El fruto extraño: Kate Moss

—AUTOR: A. A. GILL // CORTESÍA: VANITY FAIR

Vi a Kate Moss por primera vez hace 11 años, en Milán. Era un tiempo en que todas las modelos eran enormes, musculosas, imposibles amazonas. Misiles vestidos –Nadja Auermanns con piernas de arquitectura alemana. Las pasarelas estaban llenas de chicas que parecían asesinas, todas idénticas. La escena era dura, agresiva, cara y cínica. Y ahí, en el lobby del Four Seasons, estaba Kate Moss. Un metro sesenta y tres, andrógina y delgada, en jeans, tomando Bellinis, a las carcajadas, botones, las lagartijas de salón, los turistas alemanes, todas las damas frágiles que no almuerzan. Kate estaba completamente impermeable a todo, el desinteresado centro de atención, irradiando buenos momentos y la feromona del almizcle. Todos hubiéramos apostado a que duraría una temporada. Era demasiado frágil, demasiado real, demasiado natural. Y una década después aquí sigue ella. Sobrenatural. Hiper real. La última que queda.

¿Qué tiene Kate Moss que nadie más tiene? Es más fácil empezar por lo que no tiene. No tiene su propia línea de corpiños o de velas aromáticas. No tiene un bar en St Barh’s o el deseo de ser fotógrafa o musa o embajadora de UNICEF. No quiere una carrera en el cine. No se ha sentado en las rodillas de Harvey. No ha hecho ninguna de esas publicidades asacarinadas, populistas, angurrientas. No le agradece a Dios ni quiere que le agradezcas a su dios. No abraza a niños negros ni adopta niños chinos. No da consejos de belleza, no tiene una dieta verde ni un blog. No come fruta y semillas en el desayuno y no se desintoxica. No duerme ocho horas y no insiste con lo orgánico y uno sabe que te usaría el cepillo de dientes.
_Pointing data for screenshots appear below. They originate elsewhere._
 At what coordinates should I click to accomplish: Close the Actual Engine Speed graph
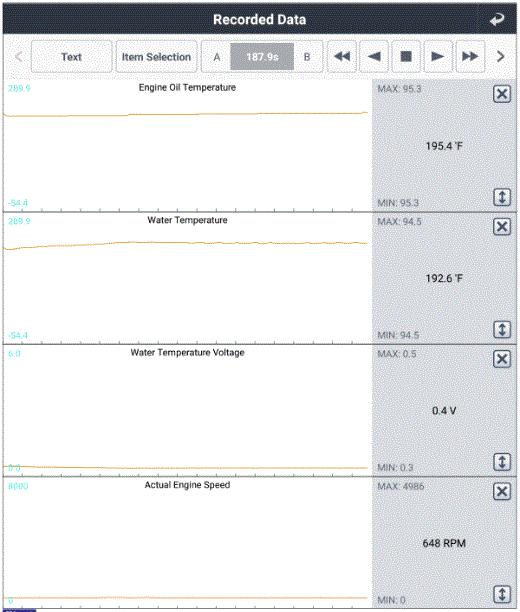(x=502, y=491)
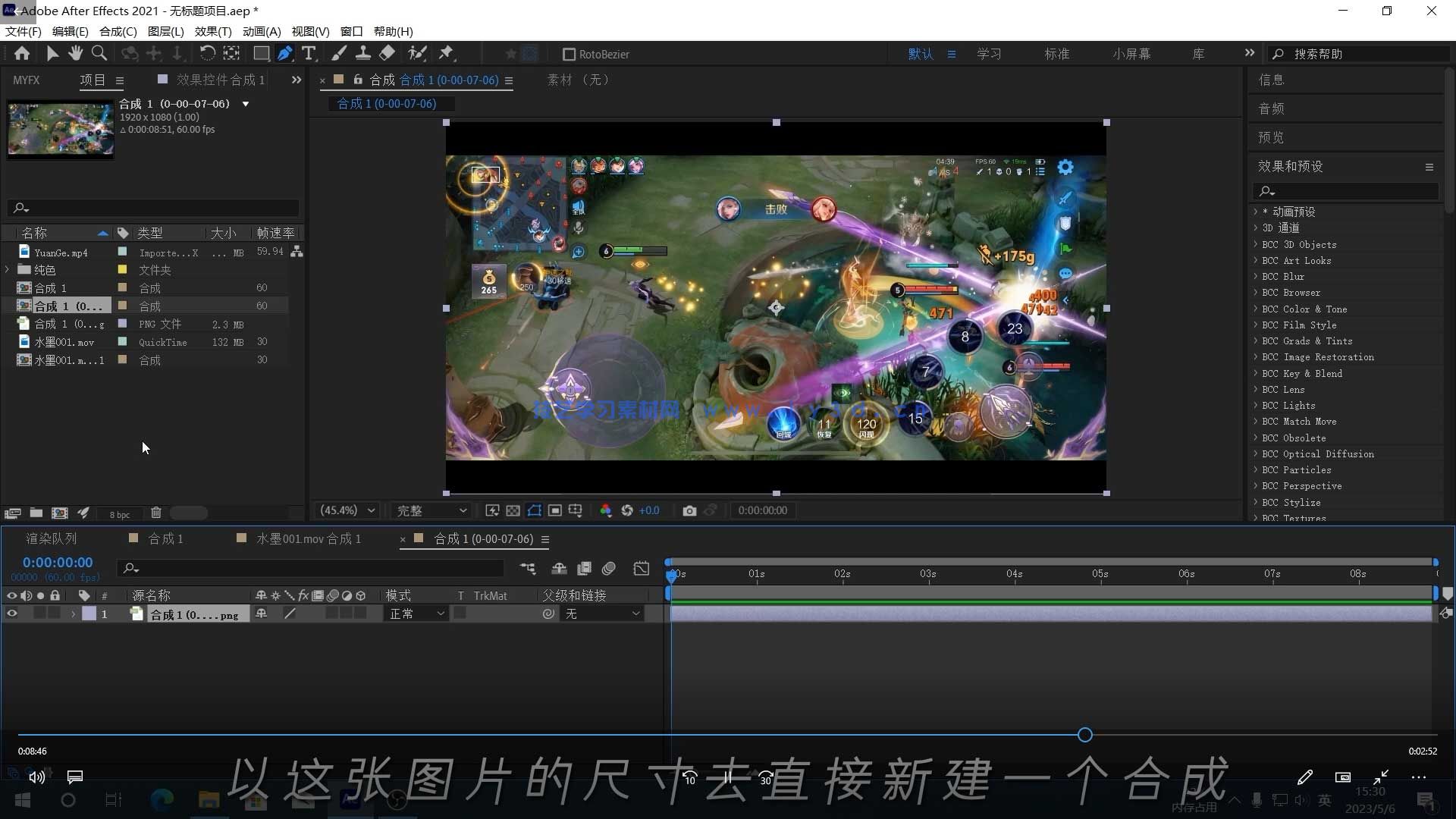Enable the RotoBezier checkbox
The height and width of the screenshot is (819, 1456).
(569, 55)
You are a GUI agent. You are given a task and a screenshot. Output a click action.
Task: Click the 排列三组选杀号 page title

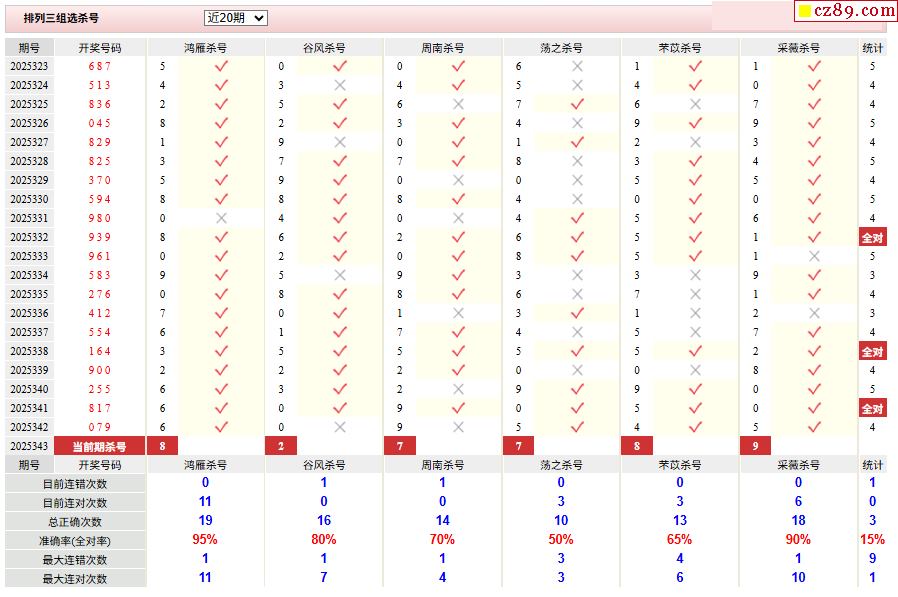(x=61, y=18)

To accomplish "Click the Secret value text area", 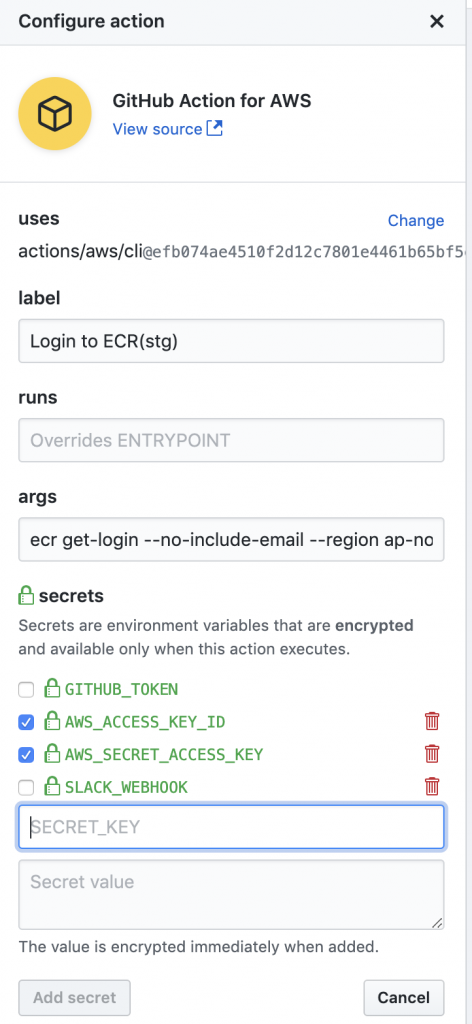I will click(x=231, y=895).
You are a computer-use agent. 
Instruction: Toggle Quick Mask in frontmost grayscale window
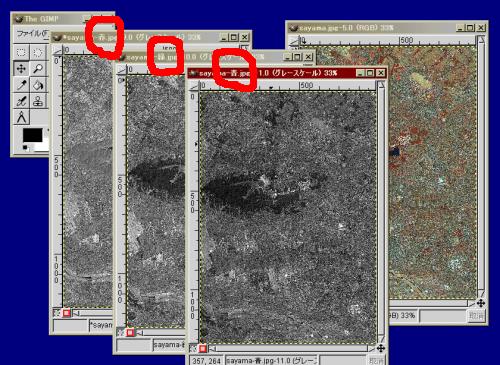(203, 349)
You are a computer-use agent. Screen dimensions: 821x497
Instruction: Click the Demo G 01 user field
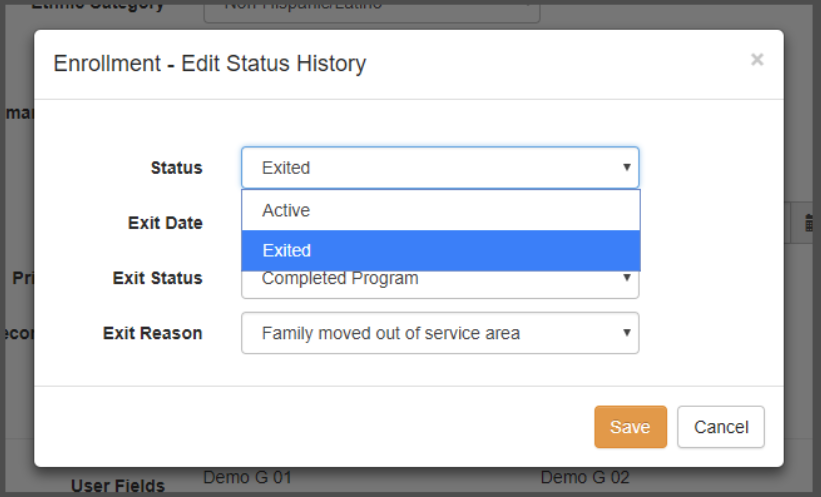(x=247, y=477)
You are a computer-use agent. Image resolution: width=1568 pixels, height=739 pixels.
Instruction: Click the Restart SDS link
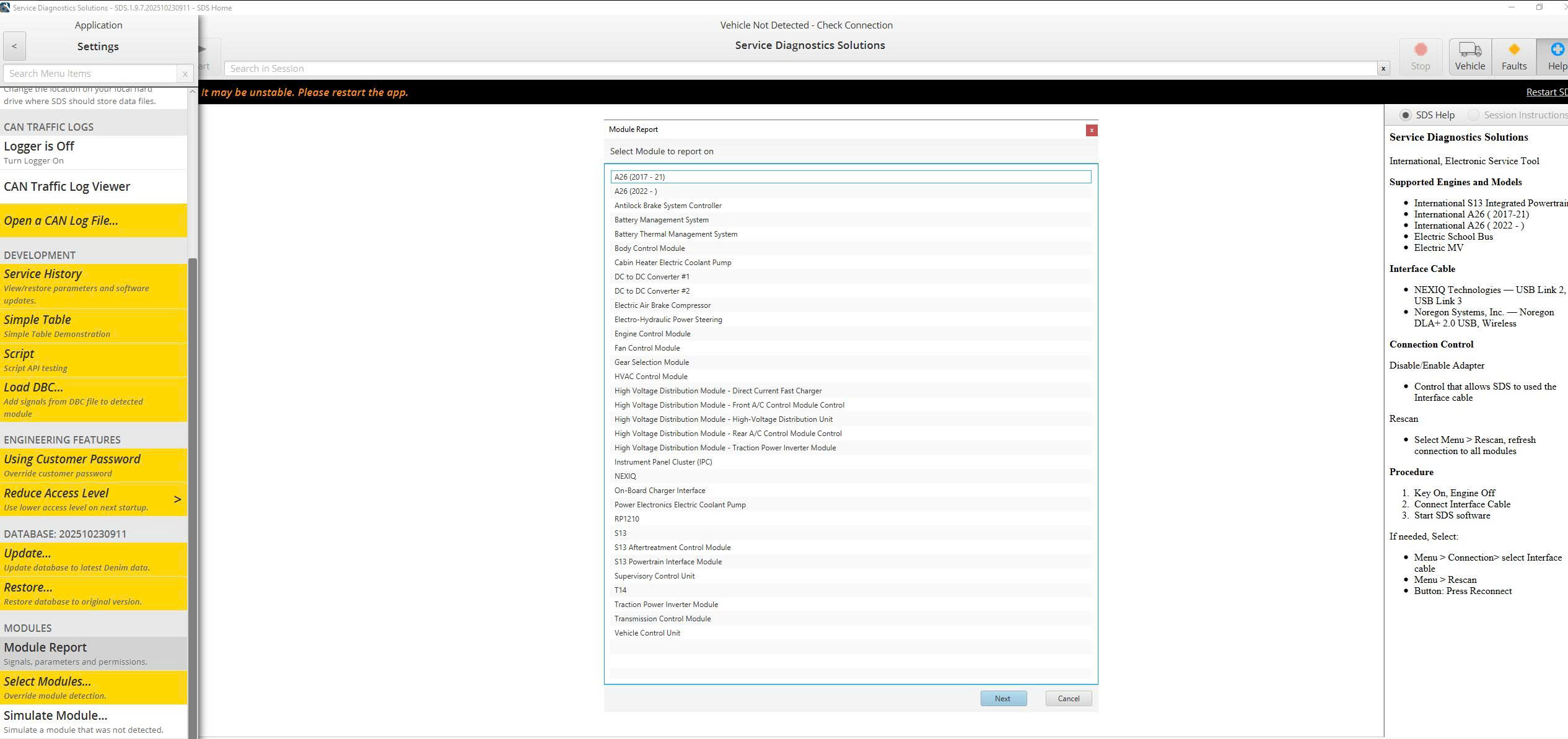pos(1546,91)
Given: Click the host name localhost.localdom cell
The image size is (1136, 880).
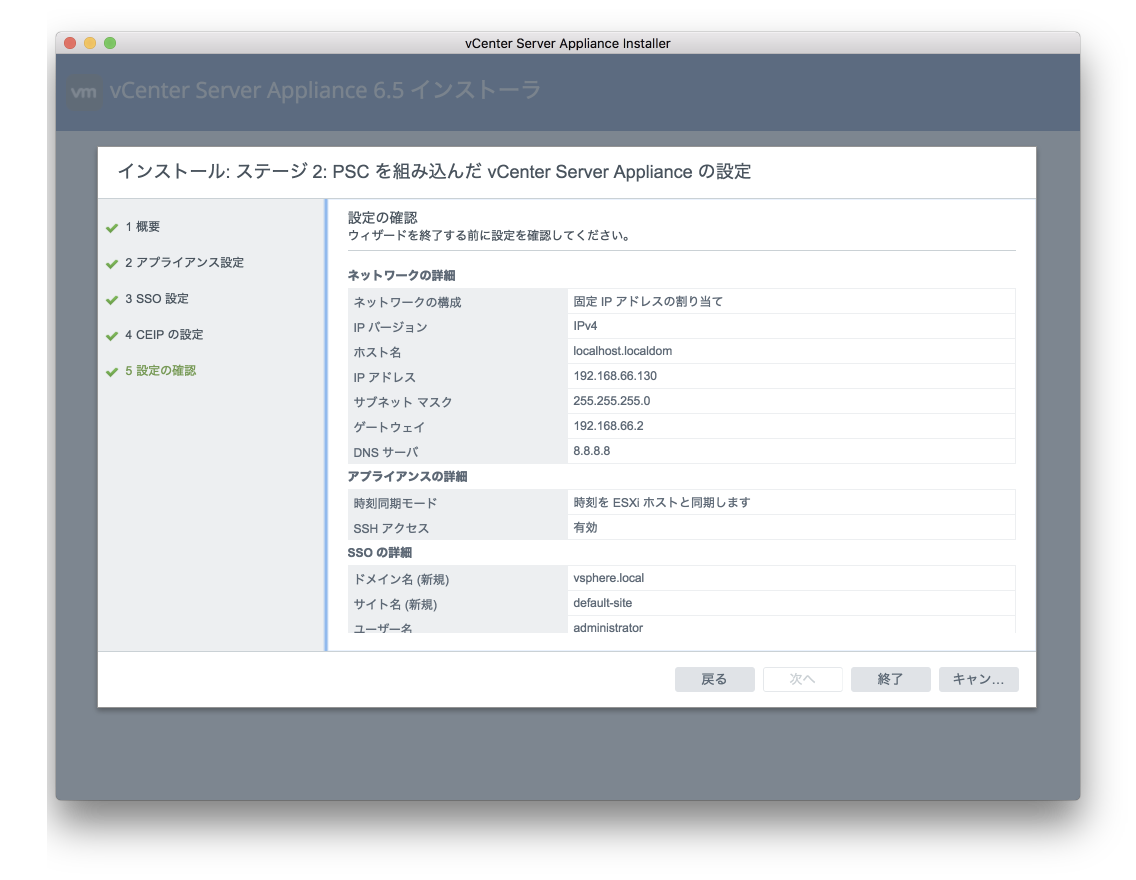Looking at the screenshot, I should click(622, 351).
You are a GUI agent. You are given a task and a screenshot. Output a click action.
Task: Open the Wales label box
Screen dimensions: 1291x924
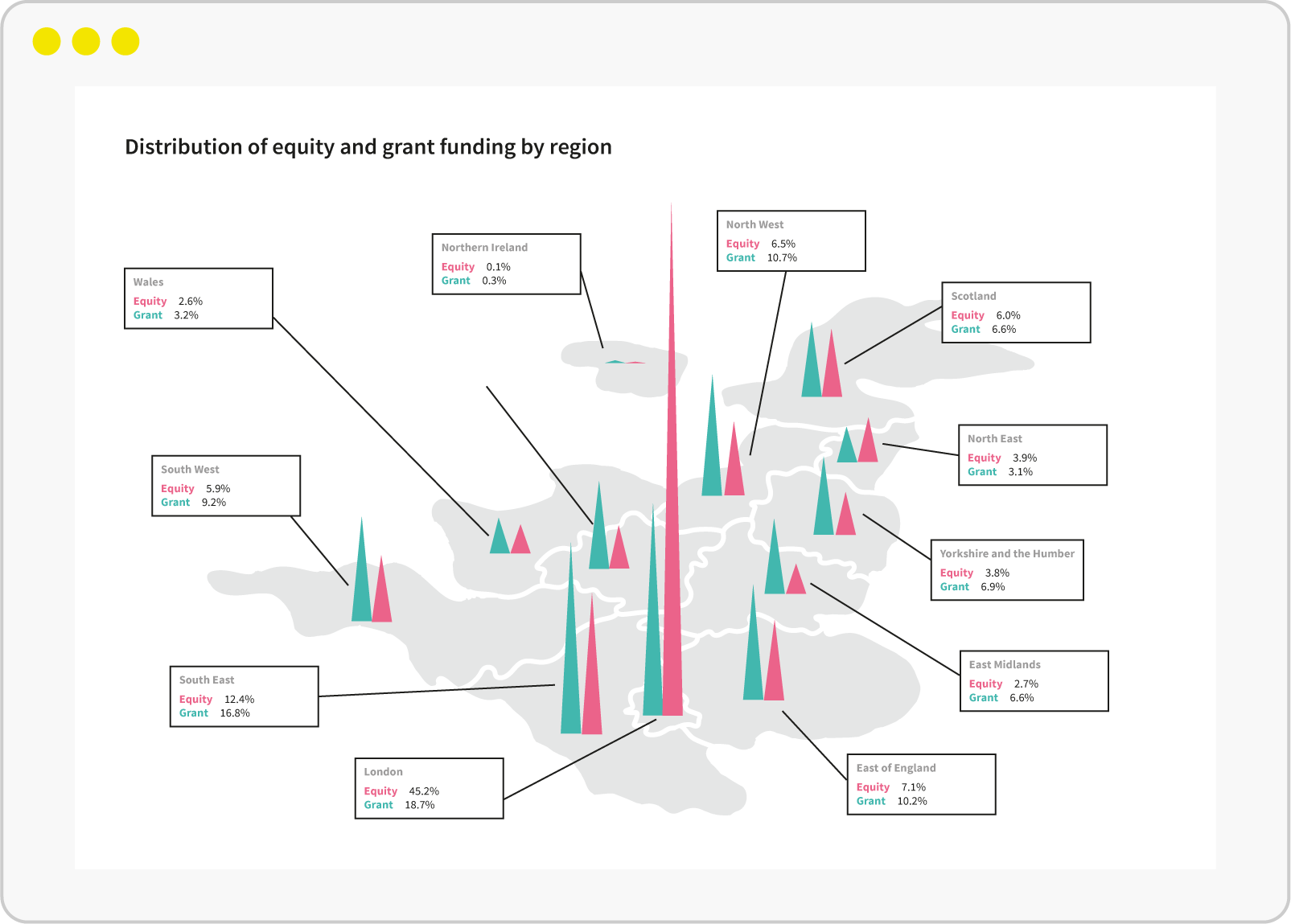[x=199, y=298]
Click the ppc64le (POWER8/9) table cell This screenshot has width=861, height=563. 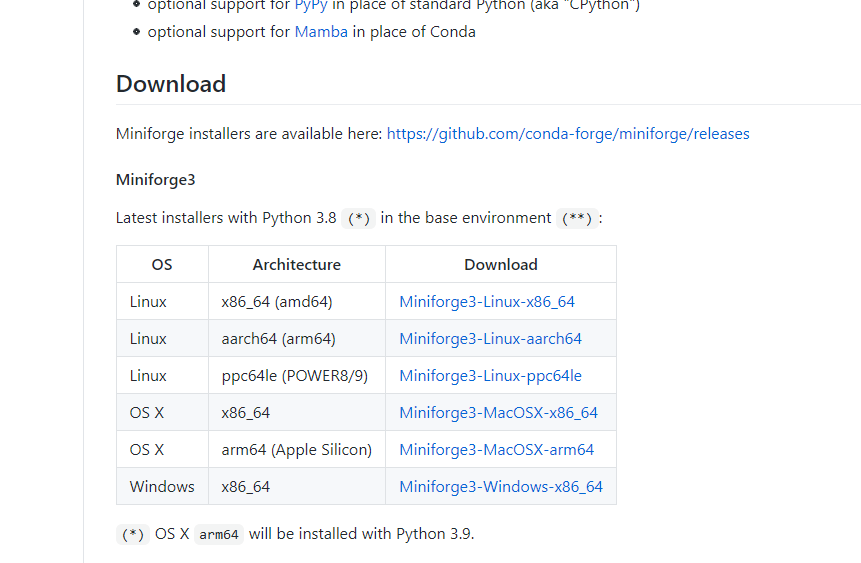294,376
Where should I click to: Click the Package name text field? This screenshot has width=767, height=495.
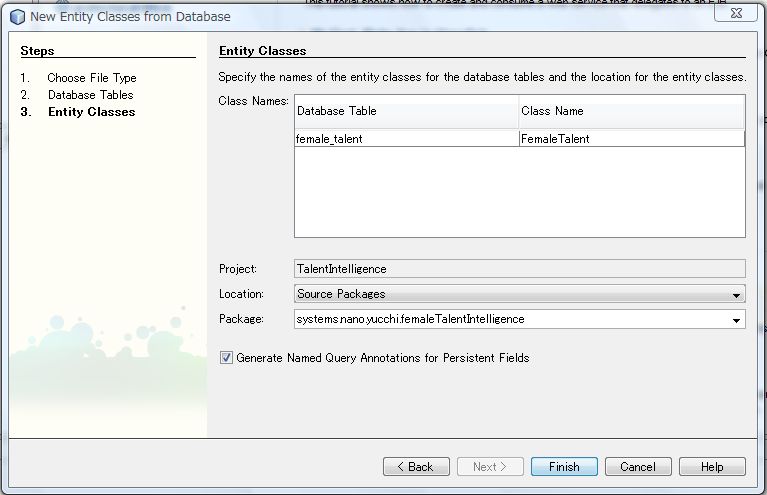[510, 319]

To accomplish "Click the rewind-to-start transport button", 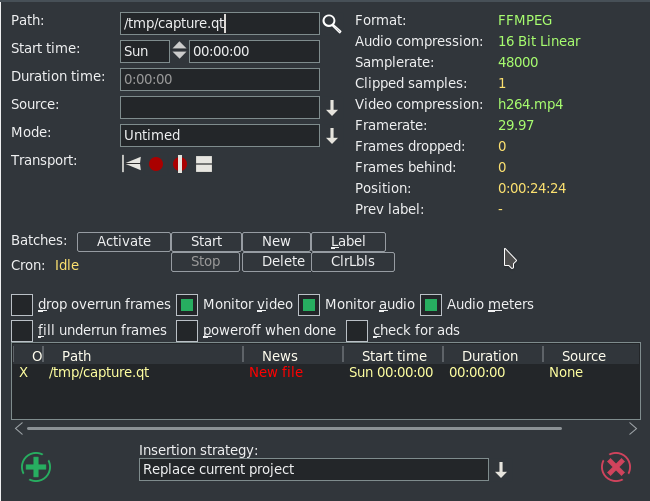I will 131,164.
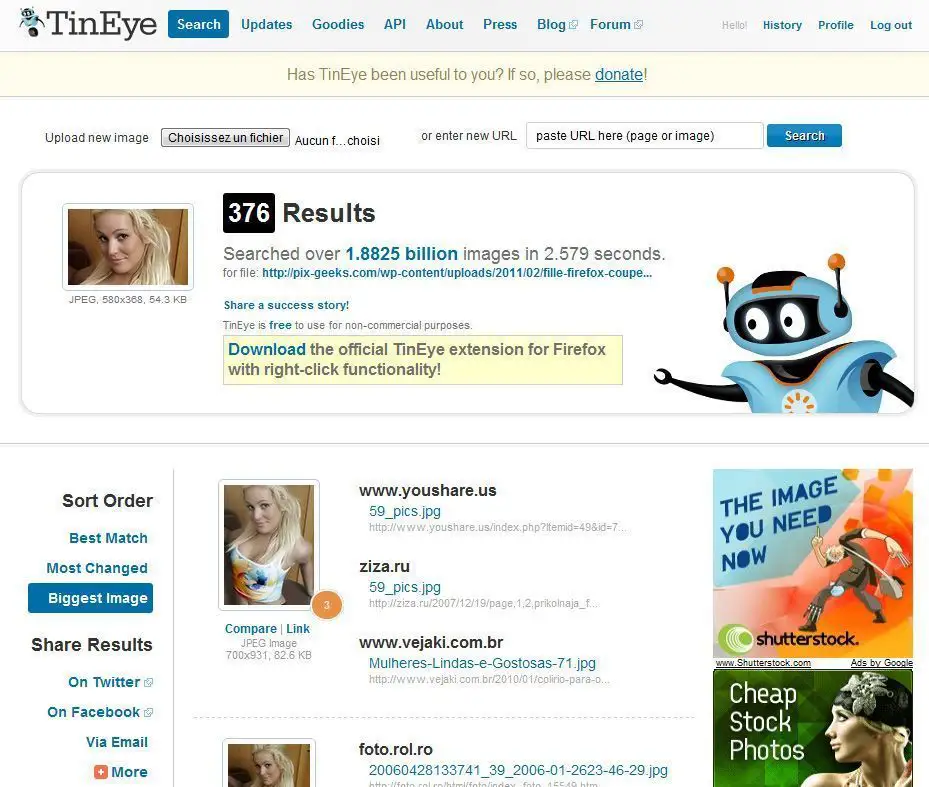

Los rumores, los chismes de sala de maquillaje sobre la vida privada de Kate Moss siempre han sido jacobinos, terrenales y envidiosos. Ha mantenido cerca a sus amigos y a las novias y novios de sus amigos. Su círculo se ha mantenido protegido, silencioso y encantado. Se dice que sus apetitos e indulgencias son prodigiosos. Pero miren sus fotos. Saquen los recortes. Escaneen zillones de imágenes. No existe una foto mala de Kate Moss. Es espeluznante, bordea lo extraño. Por mucho que lo han intentado –y lo han intentado—ella es incapaz de dar una foto deprimente, de mañana después, floja, gastada, en un mal ángulo. Moss nunca ha sido la sirviente de ningún diseñador. Usa sus ropas pero se viste a sí misma, y siempre es cool y correcto y original. Y los chicos y las chicas saben, con ese sexto sentido que tienen, que pueden confiar en ella para un look mucho más que en los expertos, los periodistas especializados en moda, los asesores y los manipuladores. Si Kate Moss usara cáscaras de banana como zapatillas, triplicaría la economía de Costa Rica de la noche a la mañana.

Pero su imagen más arquetípica, la que centellea en la retina y mejor ejemplifica su personalidad, es Kate Moss sin nada. Desnuda. Sin ropa es cuando más desinteresada e inconsciente de sí misma aparece. Toda otra modelo que se saca la ropa, no importa cuan elegante y estilizada sea la foto, no importa cuán irónica la puesta, siempre hay algo cursi ahí, siempre hay un aire del viejo Hef. Pero nunca con Kate. Siempre es completa y naturalmente ella. Y con un atractivo ganador, omnisexual. Es como Eva antes de la manzana. No un lapso de modestia, sino una ausencia de lascivia.

La actitud de labios sellados y falta de hipocresía de Moss implica que nunca será responsabilizada por las preocupaciones de la sociedad sobre las drogas, la anorexia, los valores familiares o los miedos que pueda tener sobre sus hijos. Es una modelo, no un modelo a seguir. ¿Quieren ser como Kate Moss? Sean ustedes mismos. Todo lo que hay de Kate es la imagen. Nunca nos ha dicho lo que piensa de nosotros. Es la última gran estrella desnuda. Una garbo ubicua y posmoderna. Miren ese rostro: los ojos encapuchados, la leve pista de una sonrisa privada, enigmática y cómplice, divertida y cautelosa. Es una expresión antigua en un rostro joven. Por instinto o diseño, Moss ha entendido una lección de nuestra era clamorosa, de parabrerío barato y plagada de opiniones: que menos es más. Que hay honestidad entre las líneas del silencio. Y que una foto no vale mil palabras, pero atraerá mil palabras. En este caso, las mías. Kate Moss dice nada y lo parece todo.